令和4年度与党税制改正大綱についての小林会長コメント

会長コメント

2021年12月14日

令和4年度与党税制改正大綱が公表された。ウィズコロナにおける社会経済活動のさらなる活性化にも資する他、企業の変革を後押しする内容であり、岸田政権の目指す「成長と分配の好循環」の実現にもつながるものとして歓迎したい。

大綱では、企業の積極的な賃上げや教育訓練等を促すための優遇税制が拡充された。賃金引上げのインセンティブだけでなく、研究開発や人的資本への投資強化に直結し、多様なステークホルダーへの還元に結びつく内容と評価する。

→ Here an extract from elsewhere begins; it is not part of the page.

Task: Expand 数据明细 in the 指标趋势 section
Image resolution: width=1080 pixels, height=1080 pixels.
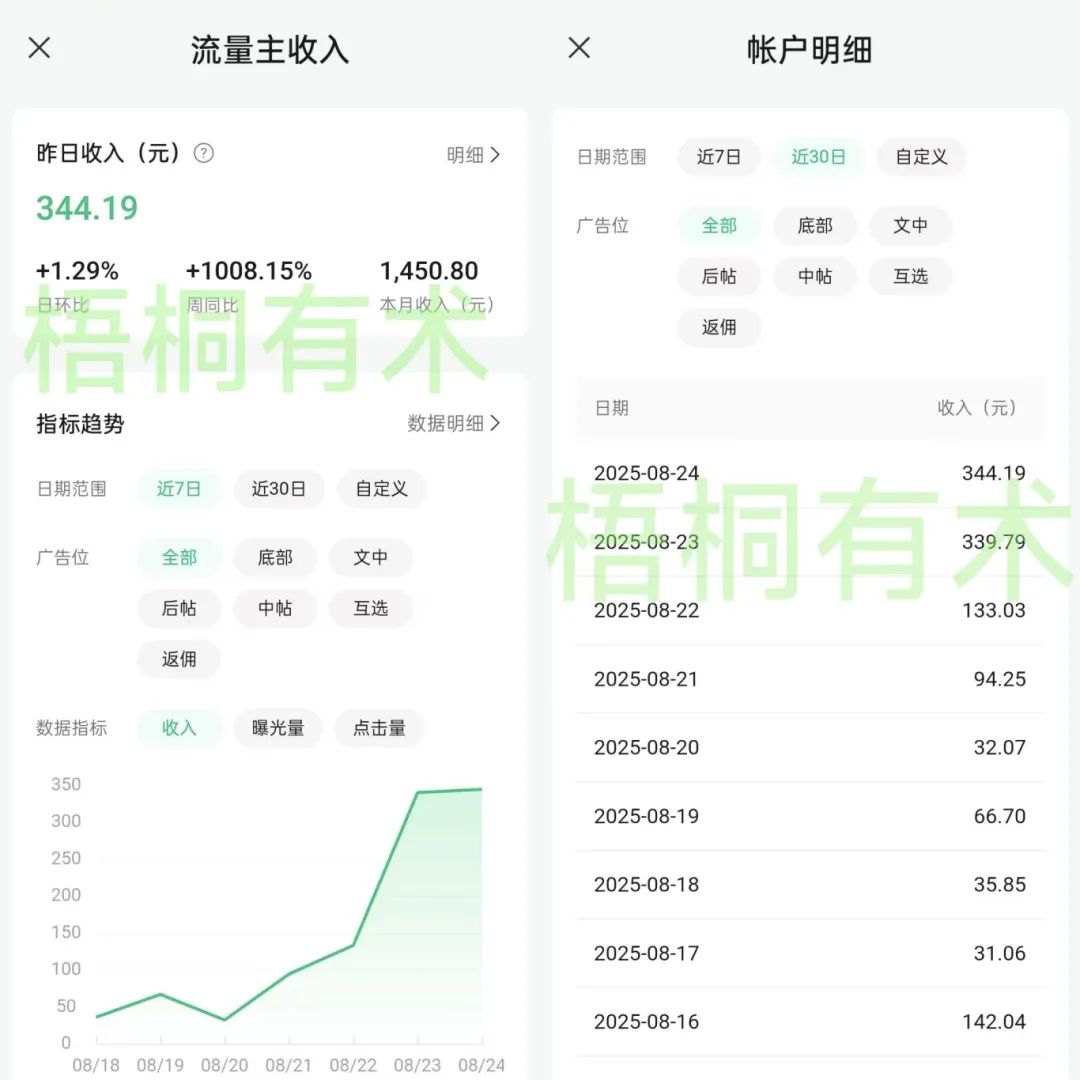Action: 453,423
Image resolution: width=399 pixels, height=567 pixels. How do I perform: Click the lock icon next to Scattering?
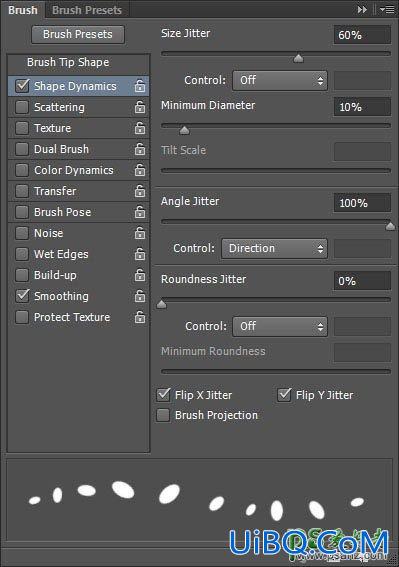pyautogui.click(x=140, y=107)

また、オープンイノベーション促進税制、5G導入促進税制等の延長・拡充は、産業競争力強化や技術革新に資する施策として評価したい。一方で、カーボンプライシングを含め、脱炭素化推進のための具体的な制度は明記されなかった。今後、脱炭素化への取り組みが自己の利益につながるような仕組みを税制も含めて構築し、企業や消費者に行動変容を促していくことが求められる。

加えて、本年は、OECD/G20において、約100年続いた国際課税原則が見直されるという歴史的な出来事があった。今後は多国間条約の策定・批准や国内法の改正等、各国の実行力が問われるフェーズである。この点、大綱に「わが国企業等への過度な負担とならないように既存制度との関係などにも配慮」することが明記されたのは心強い。政府には、各国と協調し、真に公正な国際的課税制度の構築に向けて尽力いただきたい。